BEGIN Information
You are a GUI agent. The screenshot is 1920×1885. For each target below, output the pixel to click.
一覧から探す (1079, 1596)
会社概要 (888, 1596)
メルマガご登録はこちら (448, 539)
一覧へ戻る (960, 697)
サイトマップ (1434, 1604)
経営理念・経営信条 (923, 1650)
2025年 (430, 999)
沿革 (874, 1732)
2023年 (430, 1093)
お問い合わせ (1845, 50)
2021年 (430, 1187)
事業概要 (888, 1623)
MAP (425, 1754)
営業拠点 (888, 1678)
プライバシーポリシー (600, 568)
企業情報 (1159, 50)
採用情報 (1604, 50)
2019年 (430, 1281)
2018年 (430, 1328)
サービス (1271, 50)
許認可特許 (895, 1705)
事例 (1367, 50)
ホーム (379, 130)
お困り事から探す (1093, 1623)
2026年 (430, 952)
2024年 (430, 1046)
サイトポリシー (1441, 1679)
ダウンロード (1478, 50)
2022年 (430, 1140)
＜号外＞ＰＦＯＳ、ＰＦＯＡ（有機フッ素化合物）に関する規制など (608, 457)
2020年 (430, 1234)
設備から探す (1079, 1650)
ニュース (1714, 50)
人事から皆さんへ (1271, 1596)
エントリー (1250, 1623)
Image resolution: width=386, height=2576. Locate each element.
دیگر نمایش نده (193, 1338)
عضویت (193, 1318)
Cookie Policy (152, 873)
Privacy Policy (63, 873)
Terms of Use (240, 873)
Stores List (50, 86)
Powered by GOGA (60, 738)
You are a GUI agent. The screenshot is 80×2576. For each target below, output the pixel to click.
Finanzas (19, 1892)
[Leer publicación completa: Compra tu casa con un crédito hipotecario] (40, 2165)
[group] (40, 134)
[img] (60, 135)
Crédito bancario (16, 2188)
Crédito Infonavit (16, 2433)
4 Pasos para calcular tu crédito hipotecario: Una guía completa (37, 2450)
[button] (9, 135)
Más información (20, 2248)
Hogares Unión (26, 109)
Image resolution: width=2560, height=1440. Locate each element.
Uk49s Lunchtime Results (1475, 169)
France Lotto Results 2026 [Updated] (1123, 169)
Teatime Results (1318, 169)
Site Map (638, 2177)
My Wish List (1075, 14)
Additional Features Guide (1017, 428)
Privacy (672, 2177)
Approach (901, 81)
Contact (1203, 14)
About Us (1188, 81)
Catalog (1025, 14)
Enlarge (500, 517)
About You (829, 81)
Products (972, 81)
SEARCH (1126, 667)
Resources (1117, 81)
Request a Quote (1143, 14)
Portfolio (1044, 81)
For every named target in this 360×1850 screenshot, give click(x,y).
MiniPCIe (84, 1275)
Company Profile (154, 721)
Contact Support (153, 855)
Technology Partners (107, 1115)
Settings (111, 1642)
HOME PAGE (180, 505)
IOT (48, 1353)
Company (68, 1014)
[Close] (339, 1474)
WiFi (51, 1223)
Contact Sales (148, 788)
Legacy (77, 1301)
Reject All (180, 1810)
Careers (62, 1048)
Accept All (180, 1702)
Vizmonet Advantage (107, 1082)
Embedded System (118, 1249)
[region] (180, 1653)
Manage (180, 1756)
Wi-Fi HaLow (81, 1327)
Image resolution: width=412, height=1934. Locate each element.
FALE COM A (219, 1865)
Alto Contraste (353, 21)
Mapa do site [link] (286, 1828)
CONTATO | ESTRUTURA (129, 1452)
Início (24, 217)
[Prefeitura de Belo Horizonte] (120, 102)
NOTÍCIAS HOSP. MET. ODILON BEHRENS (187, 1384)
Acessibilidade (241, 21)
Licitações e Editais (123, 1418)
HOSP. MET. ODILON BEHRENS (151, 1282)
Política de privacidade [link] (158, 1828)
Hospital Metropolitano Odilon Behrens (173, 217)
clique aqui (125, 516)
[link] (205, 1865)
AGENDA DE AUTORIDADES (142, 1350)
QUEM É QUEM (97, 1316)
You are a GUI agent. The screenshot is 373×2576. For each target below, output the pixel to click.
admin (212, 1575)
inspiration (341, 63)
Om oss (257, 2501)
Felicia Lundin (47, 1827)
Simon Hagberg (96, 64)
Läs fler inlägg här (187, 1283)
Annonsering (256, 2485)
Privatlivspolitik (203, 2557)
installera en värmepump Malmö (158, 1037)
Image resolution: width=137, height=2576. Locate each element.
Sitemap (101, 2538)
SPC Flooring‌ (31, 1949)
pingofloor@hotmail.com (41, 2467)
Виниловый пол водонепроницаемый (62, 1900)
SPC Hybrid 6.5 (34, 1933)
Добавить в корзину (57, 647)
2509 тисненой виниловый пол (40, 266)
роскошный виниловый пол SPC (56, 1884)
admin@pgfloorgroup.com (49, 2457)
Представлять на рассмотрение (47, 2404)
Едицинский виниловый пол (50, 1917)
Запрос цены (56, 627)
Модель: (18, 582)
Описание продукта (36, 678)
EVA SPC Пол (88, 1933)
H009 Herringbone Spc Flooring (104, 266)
END Information
◆ What to work on
Retype, exactly as written, everything from the first line of the data above through the line containing "Portfolio (1044, 81)". Nothing else should appear.

◆ Your response
You are a GUI agent. The screenshot is 1920×1885. For each target below, output the pixel to click.
一覧から探す (1079, 1596)
会社概要 (888, 1596)
メルマガご登録はこちら (448, 539)
一覧へ戻る (960, 697)
サイトマップ (1434, 1604)
経営理念・経営信条 (923, 1650)
2025年 (430, 999)
沿革 (874, 1732)
2023年 (430, 1093)
お問い合わせ (1845, 50)
2021年 (430, 1187)
事業概要 (888, 1623)
MAP (425, 1754)
営業拠点 (888, 1678)
プライバシーポリシー (600, 568)
企業情報 (1159, 50)
採用情報 (1604, 50)
2019年 (430, 1281)
2018年 (430, 1328)
サービス (1271, 50)
許認可特許 (895, 1705)
事例 (1367, 50)
ホーム (379, 130)
お困り事から探す (1093, 1623)
2026年 (430, 952)
2024年 (430, 1046)
サイトポリシー (1441, 1679)
ダウンロード (1478, 50)
2022年 (430, 1140)
＜号外＞ＰＦＯＳ、ＰＦＯＡ（有機フッ素化合物）に関する規制など (608, 457)
2020年 (430, 1234)
設備から探す (1079, 1650)
ニュース (1714, 50)
人事から皆さんへ (1271, 1596)
エントリー (1250, 1623)
Image resolution: width=386, height=2576. Locate each element.
دیگر نمایش نده (193, 1338)
عضویت (193, 1318)
Cookie Policy (152, 873)
Privacy Policy (63, 873)
Terms of Use (240, 873)
Stores List (50, 86)
Powered by GOGA (60, 738)
You are a GUI agent. The screenshot is 80×2576. For each target below, output the pixel to click.
Finanzas (19, 1892)
[Leer publicación completa: Compra tu casa con un crédito hipotecario] (40, 2165)
[group] (40, 134)
[img] (60, 135)
Crédito bancario (16, 2188)
Crédito Infonavit (16, 2433)
4 Pasos para calcular tu crédito hipotecario: Una guía completa (37, 2450)
[button] (9, 135)
Más información (20, 2248)
Hogares Unión (26, 109)
Image resolution: width=2560, height=1440. Locate each element.
Uk49s Lunchtime Results (1475, 169)
France Lotto Results 2026 [Updated] (1123, 169)
Teatime Results (1318, 169)
Site Map (638, 2177)
My Wish List (1075, 14)
Additional Features Guide (1017, 428)
Privacy (672, 2177)
Approach (901, 81)
Contact (1203, 14)
About Us (1188, 81)
Catalog (1025, 14)
Enlarge (500, 517)
About You (829, 81)
Products (972, 81)
SEARCH (1126, 667)
Resources (1117, 81)
Request a Quote (1143, 14)
Portfolio (1044, 81)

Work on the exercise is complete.